Advice / service departments
- This department includes reviews, authored by physicians-in-training, of books, software and other media useful to medical students. If you are interested in becoming a reviewer for us, e-mail email@example.com for more information.
- Intended as a lasting reference and resource, Academic Tactics delivers advice pertinent to success in medical school, advice that you can’t always get in medical school itself. For example, our Summer 2011 issue includes suggestions and resources for improving formal writing skills, and our September 2011 issue has tips on preparing strong presentations. Though many topics in this department will be particularly relevant to preclinical medical students, third- and fourth-years will also find value in its advice.
- Career Counselor helps readers make long-term decisions about their practices. Some of those decisions might relate to specialty choice, while others might have to do with academic choices that could be useful further down the road.
Case of the Month
- This department challenges the reader to respond to a clinical scenario. Answers and explanations are presented on the following page. The scenarios are provided by popular exam review publishers.
- This periodic advice column will help medical students, especially third- and fourth-years, find and match to a great residency slot—from interview trail to rank list.
- Premedical students will find this department in every issue, giving them a consistent and predictable home for advice useful when applying to and preparing for medical school.
- This professionalism and ethics column is intended to help medical students sort through some of the challenges and questions they face on the wards. Though it is not an advice column per se, medical ethicists and medical professionalism experts will use this space to ask and answer difficult questions. If you have a question you’d like answered, let us know: e-mail firstname.lastname@example.org.
- This department focuses on medical students’ own health. It offers advice and ideas about how to stay sane and healthy despite the rigors of medical training.

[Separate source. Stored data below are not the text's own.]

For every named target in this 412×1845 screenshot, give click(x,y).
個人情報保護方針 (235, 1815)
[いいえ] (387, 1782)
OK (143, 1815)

News and information on health care and medical education
- TNP’s feature stories cover a broad range of topics. Often, these stories will fit in with each issue’s theme. Most of our features are long-form, magazine-style journalism.
- As our opening section, H&P (for history & physical, the common and critical opening element of a patient encounter) provides readers with at-a-glance updates and easily digestible information about medical education, health care, and the lives of medical students.
- Authored by a member of the magazine’s staff or Editorial Advisory Board, Staff Note introduces the issue’s theme and highlights particular stories. It can also give readers a glimpse into how a particular story came together or explain a new development in the magazine itself.
AMSA updates and events
AMSA News and President’s Column
- If you are looking for opportunities to learn outside the confines of your medical school’s training options, the AMSA News section highlights upcoming events that might be of interest to you, while President’s Column offers a national leadership perspective.